The Ab microarrays were constructed by printing antibodies against CD19, CD20, CD37 and their dual combinations onto a surface-modified glass slide. Three pure (anti-CD19, anti-CD20, and anti-CD37) and dual antibody combinations were printed onto Nexterion® slide H using a non-contact piezoelectric arrayer (Perkin Elmer, Waltham MA), at the same total antibody concentration (0.5 mg/ml). Each sample was arrayed in triplicate with a spot center-to-center distance of 400 μm into a subarray of 6.8 mm × 6.8 mm. Cells, from B-CLL patients, were labeled with CFSE (carboxy-fluorescein diacetate, succinimidyl ester; Invitrogen, Carlsbad CA) according to manufacturer’s protocol. After incubation of B-CLL cells (1.5×106/ml) with the Ab microarray for 1 hr at room temperature, the microarray slide was carefully dip-washed in PBS solution to remove unbound cells and then was imaged. Microarray images were acquired by ProScanArray fluorescence scanner (Perkin Elmer, Waltham MA). Slides were scanned at 5 μm resolution. Image quantification and analysis were performed by using ScanArray Express 3.0 (Perkin Elmer, Waltham MA).

2.6. Preparation of ILs

A lipid mixture of EggPC/Chol/PEG2000-DSPE at 65/34/1.0 (molar ratio) was dissolved in ethanol. The lipids formed a homogeneous thin lipid layer in rotavapor.. The thin film was re-hydrated with PBS buffer (pH=7.4) to obtain liposomes and the particle size was reduced to ~ 100 nm range by high pressure extrusion with track-etched polycarbonate membranes (pore sizes: 0.2 and 0.1 mm, Northern Lipids).

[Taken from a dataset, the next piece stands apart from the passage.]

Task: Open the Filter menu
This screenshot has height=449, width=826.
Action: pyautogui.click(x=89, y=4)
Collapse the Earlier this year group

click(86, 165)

A post-insertion method was adopted to incorporate antibody ligands into preformed liposomes carrying calcein [37, 38]. Antibody was reacted with 10× Traut’s reagent (2 hr, room temperature) to yield sulfhydryl modified antibodies (Ab-SH). The unreacted Traut’s reagent was removed by chromatography on a Sephadex G-50 column with degassed HBS (pH 7.4). Ab-SH was coupled to micelles of Mal-PEG2000-DSPE at a protein-to-lipid molar ratio of 1:10. The resulting Ab-PEG2000-DSPE micelles were then incubated with calcein loaded liposomes for 1 hr at 37°C at an Ab to total lipid molar ratio of 1: 4000 (0.025 mol%). Keeping the total Ab amount constant, two individual Ab-PEG2000-DSPE micelles were mixed according to the indicated ratios and then incubated with calcein loaded liposomes to prepare the dILs. The efficiency of post-insertion method can reach almost 100% at low Ab to total lipid ratio [37, 38]. Thus, equal amounts of Abs are kept for both dual- and single targeted ILs, which was essential for the comparison between the study groups.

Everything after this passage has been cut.